Funérailles

Ce matin, nous avons enterré Suss

Lundi 28 novembre 2011 par Ouri Wesoly

S’il existe de beaux enterrements, c’en était un. Déjà, il faisait un temps splendide à Kraainem, ce matin : ensoleillé, ni trop froid ni trop venteux. Un temps à prendre son temps. Ca tombait bien : personne n’était pressé de se séparer de Suss.

 

Des gens ? Bien entendu qu’il y avait des gens. Beaucoup. Davantage. En fait, tout le monde était là. Songez à quelqu’un qui aurait pu y être. Et bien, il y était. Et des personnalités ? Evidemment.

Des politiques, surtout. Des importants d’hier, des puissants d’aujourd’hui, des encore ministres - dont beaucoup le redeviendront demain. Et le probable futur Premier ministre, si vous voulez tout savoir.

D’autres du monde des arts ou du spectacle, juifs ou non. Tous là à titre personnel. Pas pour se faire voir. Juste des amis de Suss, passés lui dire « au revoir », comme tout le monde : en jetant une pelletée de terre sur son cercueil.

Et, à l’image de tous les enterrements, avant que ne commence la cérémonie, la foule s’agglutine, les retardataires se pressent d’arriver, les salutations s’échangent, accompagnées de regards attristés.

Une masse mouvante, bourdonnante de conversations. Puis, à mesure que l’attente se prolonge, des éclats de voix, de rire, parfois… A ce sujet, elle n'est pas scientifique, mais on a cette théorie : ce n’est pas (seulement) de la grossièreté ou de l’indifférence. On voit aussi là une protestation (inconsciente, forcément inconsciente) contre le silence et l’immobilité qui prévalent en ce lieu. Une manifestation de la vie, voyez-vous. La vie qui ne se résigne pas, qui se révolte, qui ne parvient pas à y croire.

Surtout dans ce cas précis : Suss, vraiment ? David Susskind ? Là dedans ? Ce n’est pas lui qui va parler alors ? Mais non, ce sont ses proches qui, tour à tour, chacun à leur façon, l’évoqueront.

Amos, son fils en dissimulant son chagrin derrière une sorte de colère, Tony, sa sœur, sa plus vieille compagne de souffrances et de joies aussi, d’une voix brisée se transformant soudain en un hurlement d’agonie.

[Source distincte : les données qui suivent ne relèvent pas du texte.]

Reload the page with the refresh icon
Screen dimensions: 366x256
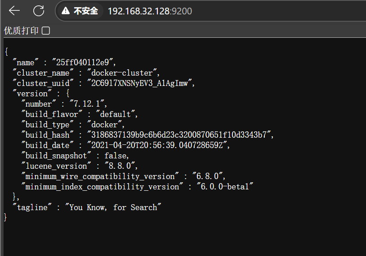coord(39,11)
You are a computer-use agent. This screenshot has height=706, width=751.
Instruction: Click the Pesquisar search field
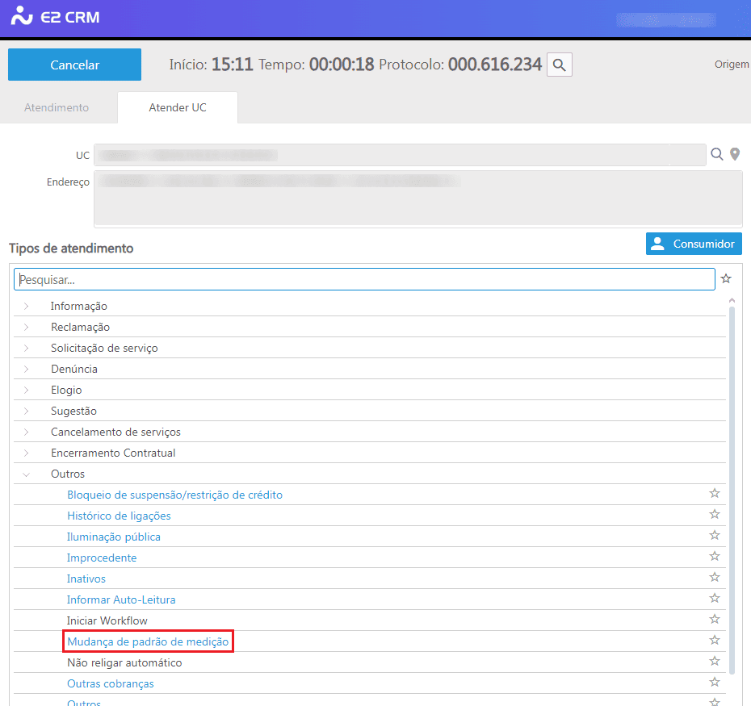363,279
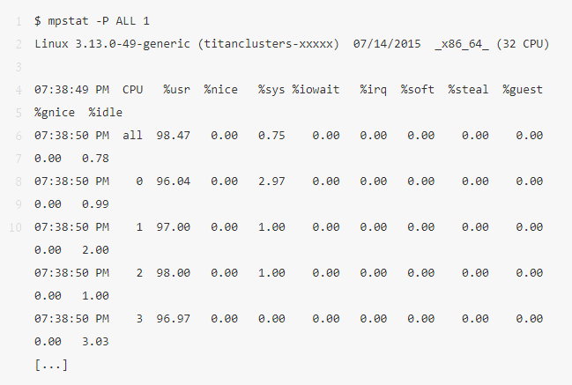Image resolution: width=572 pixels, height=385 pixels.
Task: Click the %idle header label
Action: pos(106,112)
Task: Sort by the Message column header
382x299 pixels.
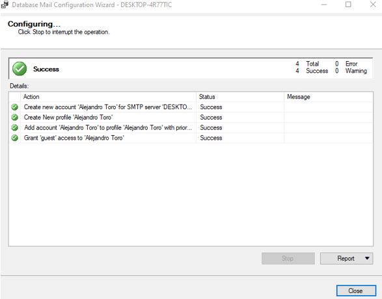Action: click(x=329, y=97)
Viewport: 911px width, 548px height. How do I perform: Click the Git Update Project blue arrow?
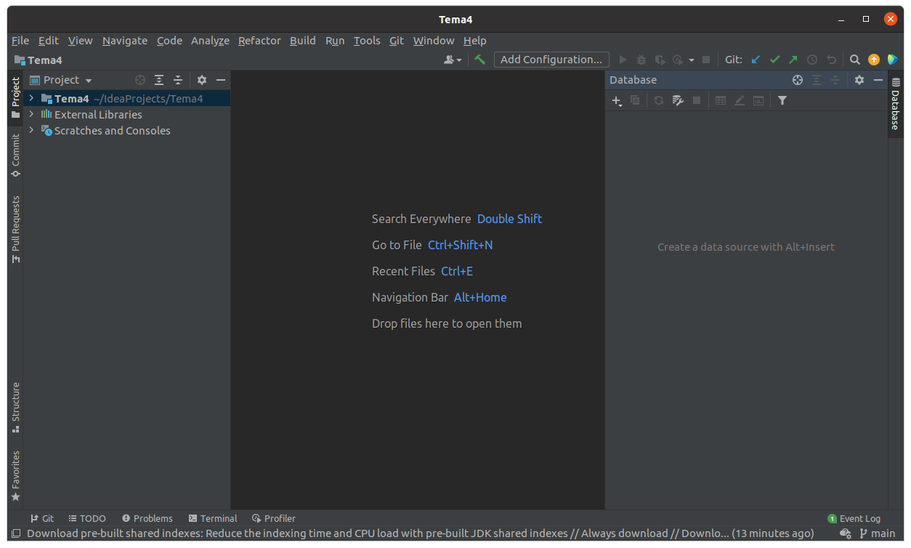(x=756, y=60)
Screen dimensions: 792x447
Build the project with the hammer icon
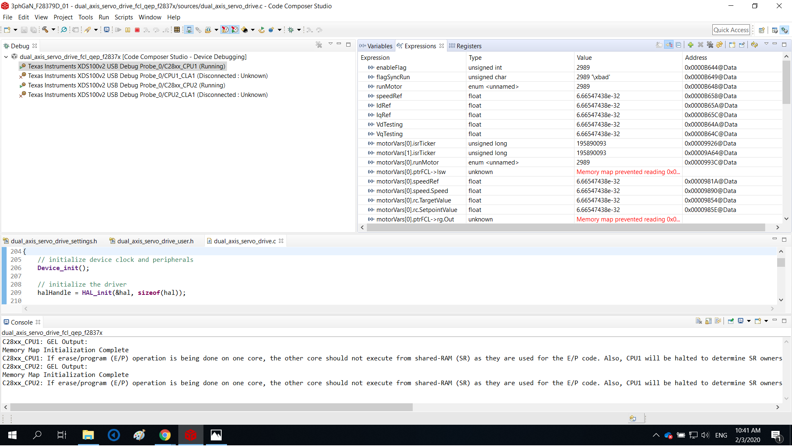coord(45,30)
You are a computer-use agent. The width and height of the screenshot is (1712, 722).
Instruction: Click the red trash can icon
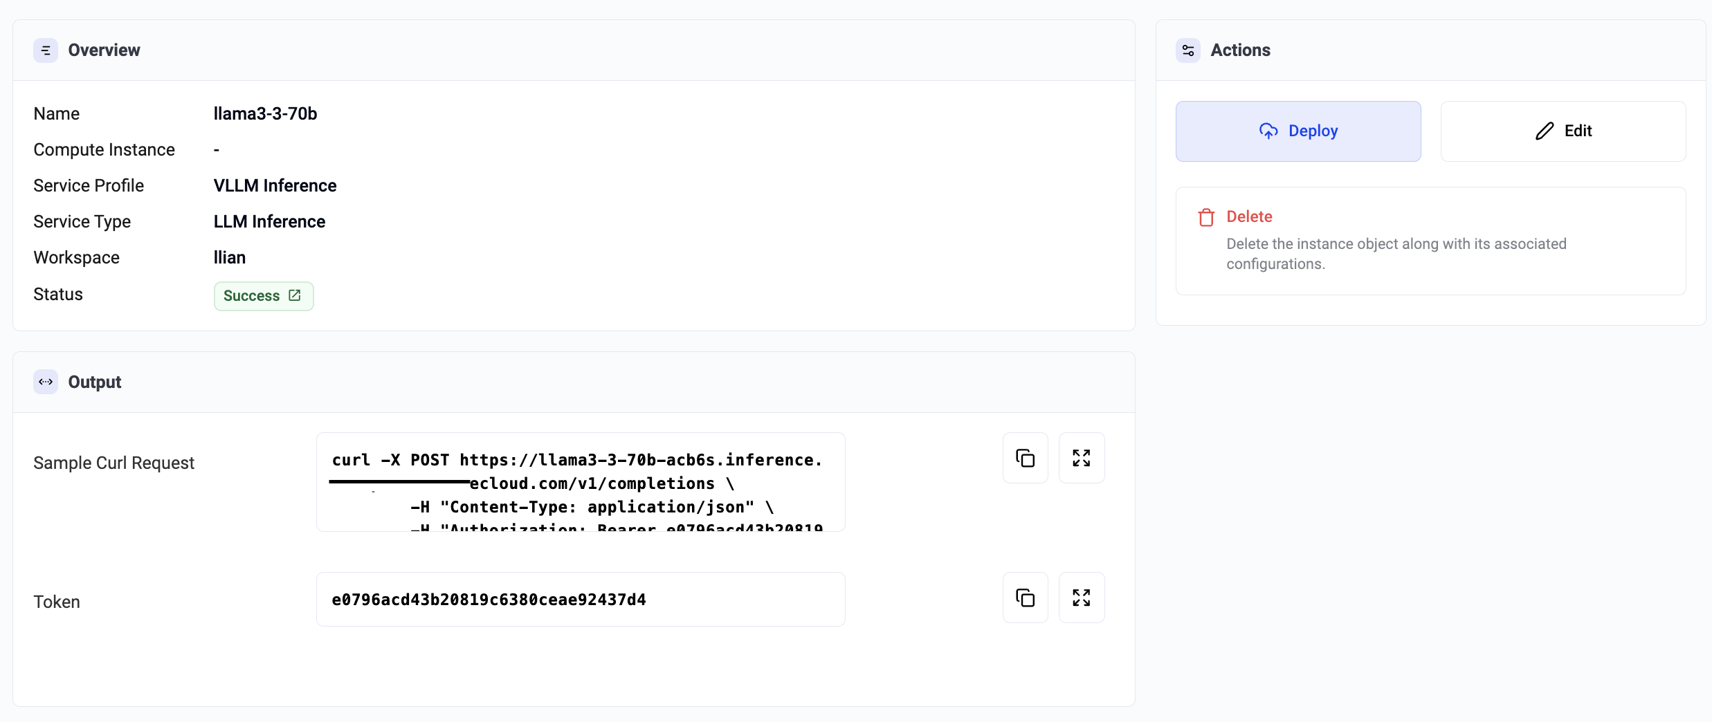click(1206, 217)
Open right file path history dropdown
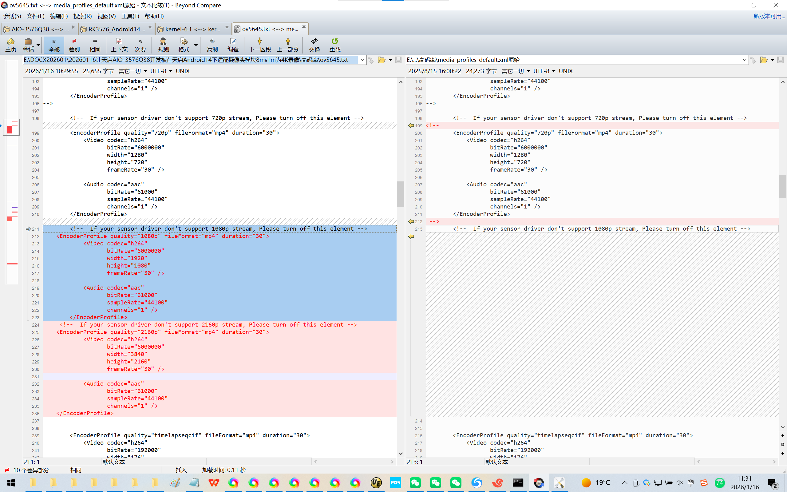The image size is (787, 492). [x=744, y=60]
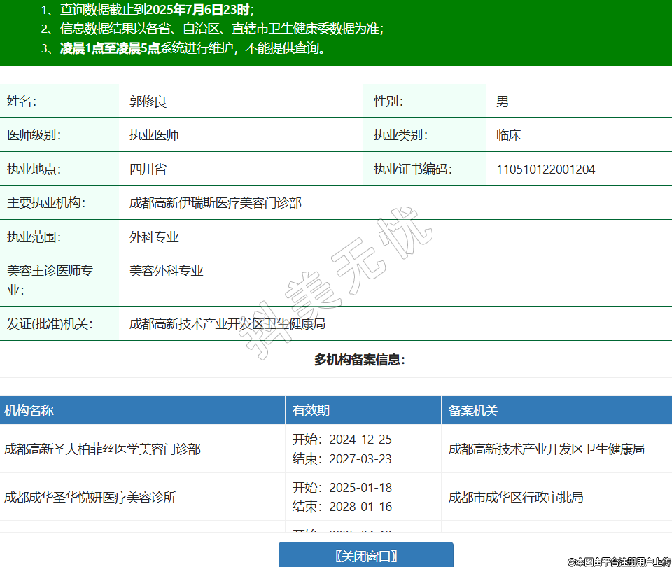
Task: Click the doctor name 郭修良
Action: pyautogui.click(x=148, y=102)
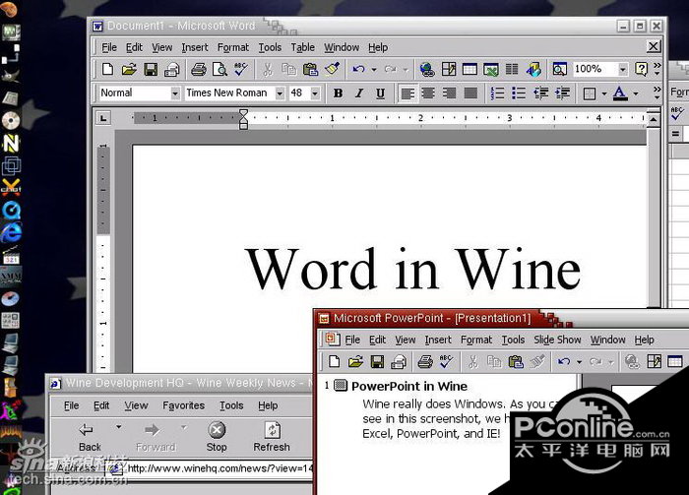Open the zoom 100% dropdown in Word
The width and height of the screenshot is (689, 495).
point(622,69)
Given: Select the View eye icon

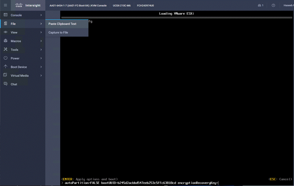Looking at the screenshot, I should pos(5,32).
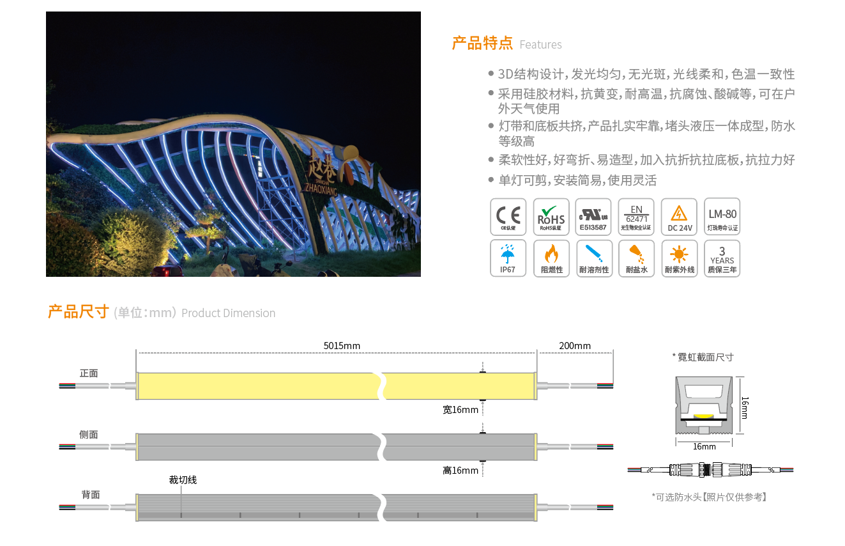Image resolution: width=845 pixels, height=546 pixels.
Task: Open the EN 62471 photobiological safety badge
Action: pyautogui.click(x=636, y=217)
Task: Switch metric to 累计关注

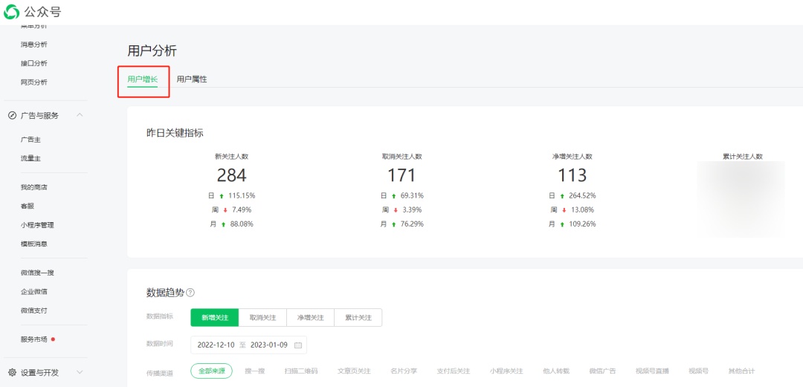Action: [x=358, y=317]
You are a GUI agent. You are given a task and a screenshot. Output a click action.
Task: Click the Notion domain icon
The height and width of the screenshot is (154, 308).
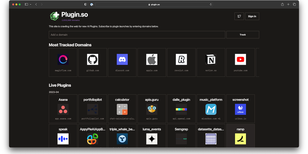click(x=211, y=60)
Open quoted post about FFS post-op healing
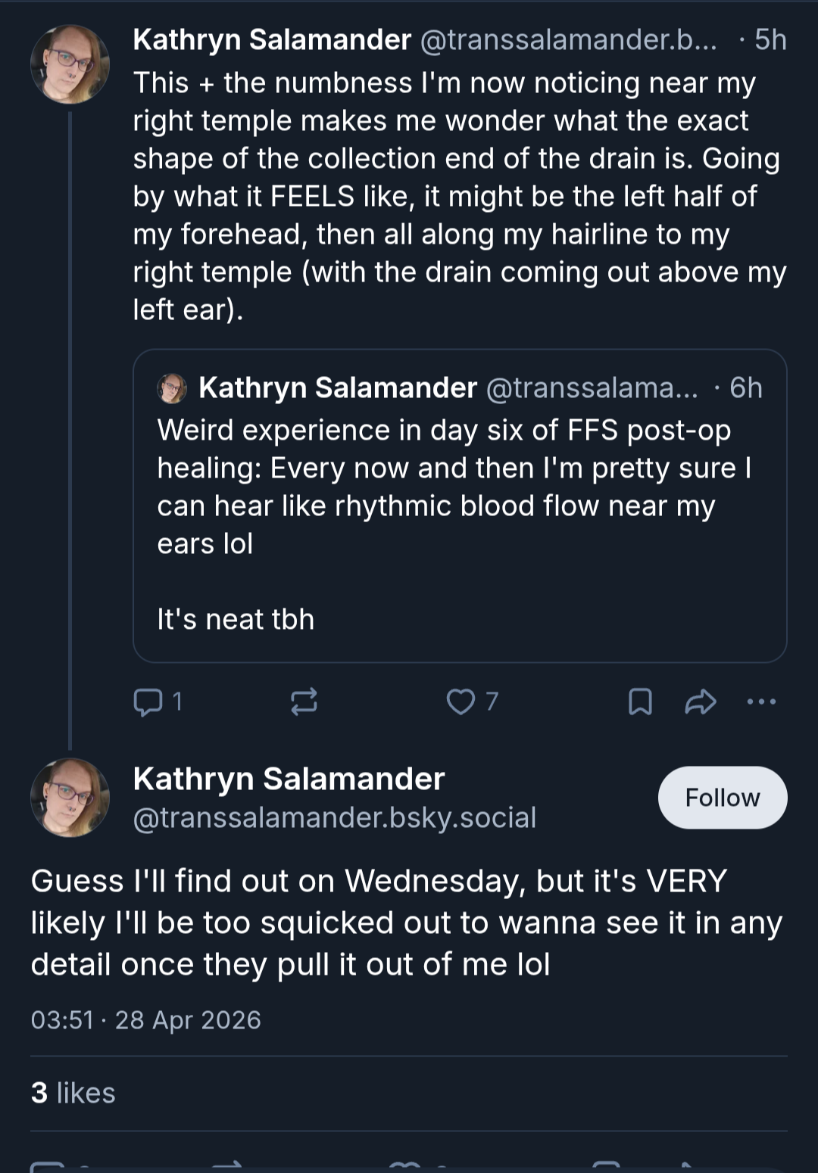818x1173 pixels. [x=460, y=506]
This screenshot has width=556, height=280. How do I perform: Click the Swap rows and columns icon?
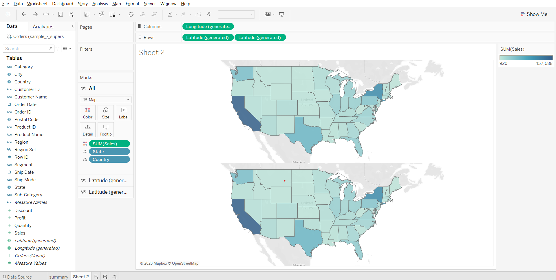131,14
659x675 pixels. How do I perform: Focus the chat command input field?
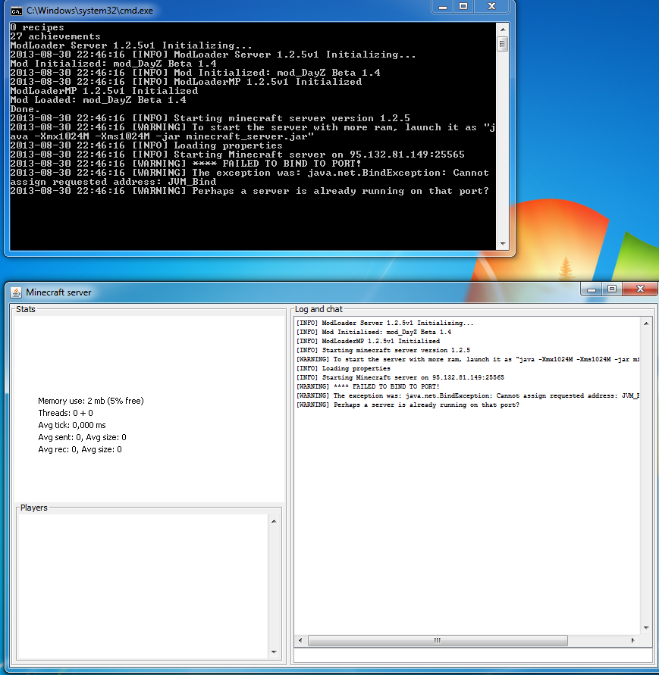[x=472, y=655]
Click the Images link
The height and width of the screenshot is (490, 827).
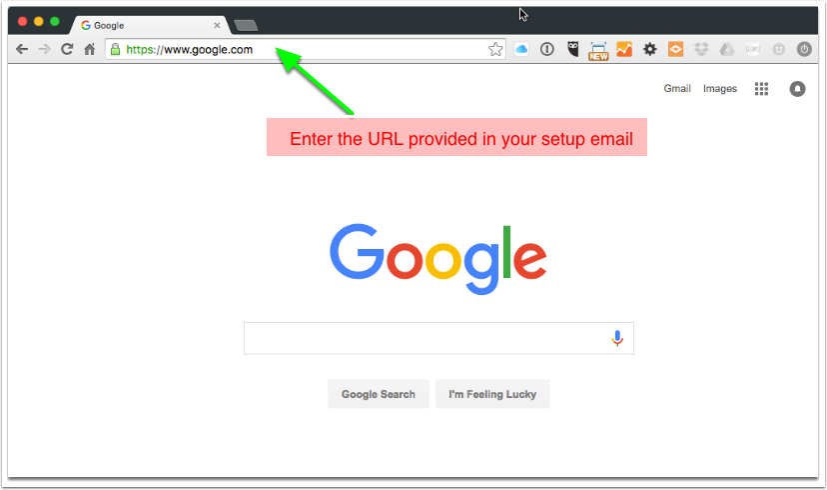coord(719,89)
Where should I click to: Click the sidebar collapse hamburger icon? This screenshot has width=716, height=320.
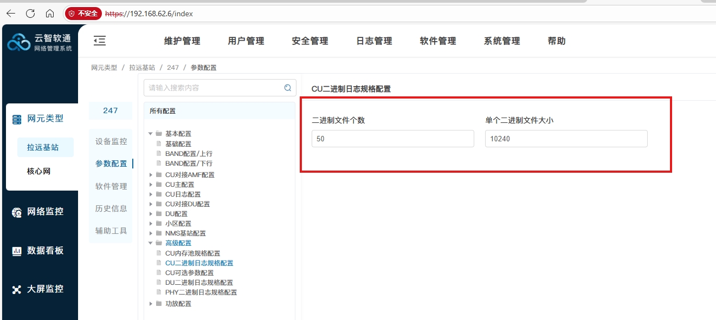point(99,41)
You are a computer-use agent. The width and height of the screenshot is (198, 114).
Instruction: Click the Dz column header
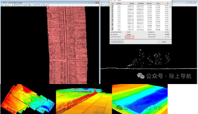[x=168, y=3]
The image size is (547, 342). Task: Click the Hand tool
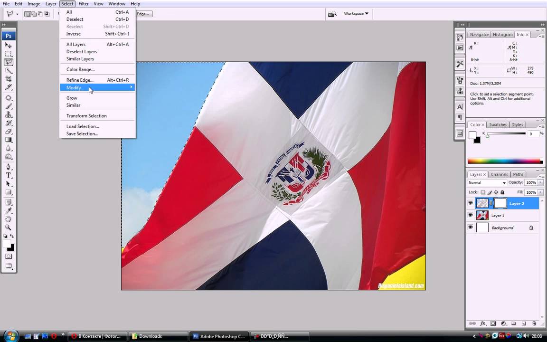9,219
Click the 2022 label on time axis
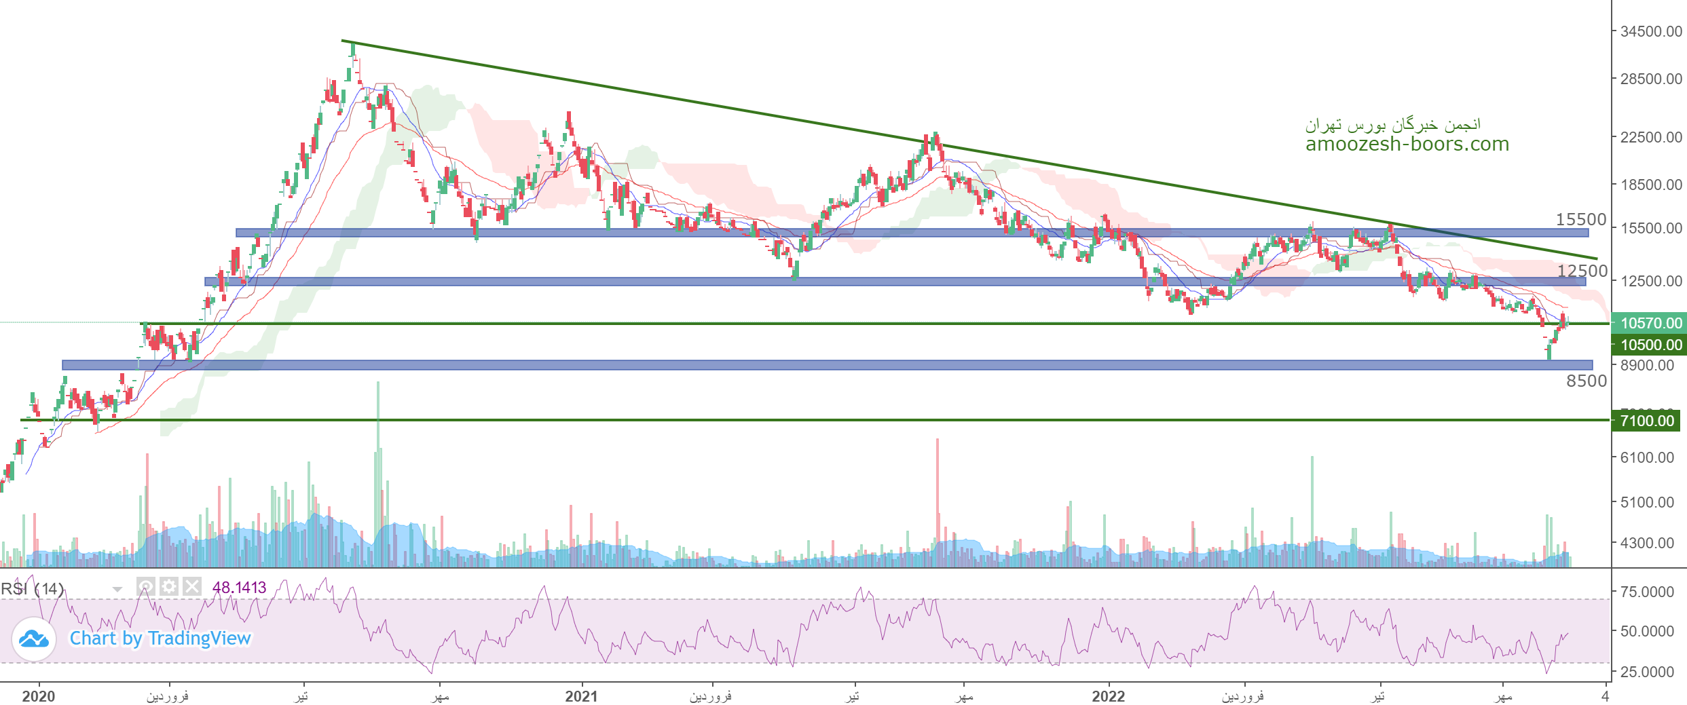This screenshot has width=1687, height=705. coord(1108,696)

Tony, qui a apporté un peu de terre d’Israël à mêler à la nôtre. Elle le connaît, elle sait que ça, cela lui  fait vraiment plaisir, à Suss. Et tous qui parleront avec la même émotion, le même sentiment de perte de « leur » Suss.

Et pourtant, et pourtant… Au travers des larmes, de l’émotion mal contenue, plane sur l’assemblée une sorte de légèreté, comme un sourire discret devant une incongruité. Tous ici, ont connu Suss. Chacun sait donc que lui et la mort, cela ne va définitivement pas ensemble.

N’empêche,on avance à présent et le son rauque de la terre tombant sur le cercueil se fait plus fort. L’homme juste devant en jette une fois, deux fois, trois fois, quatre fois. Idée absurde : et s’il n’y en a pas assez pour tout le monde ?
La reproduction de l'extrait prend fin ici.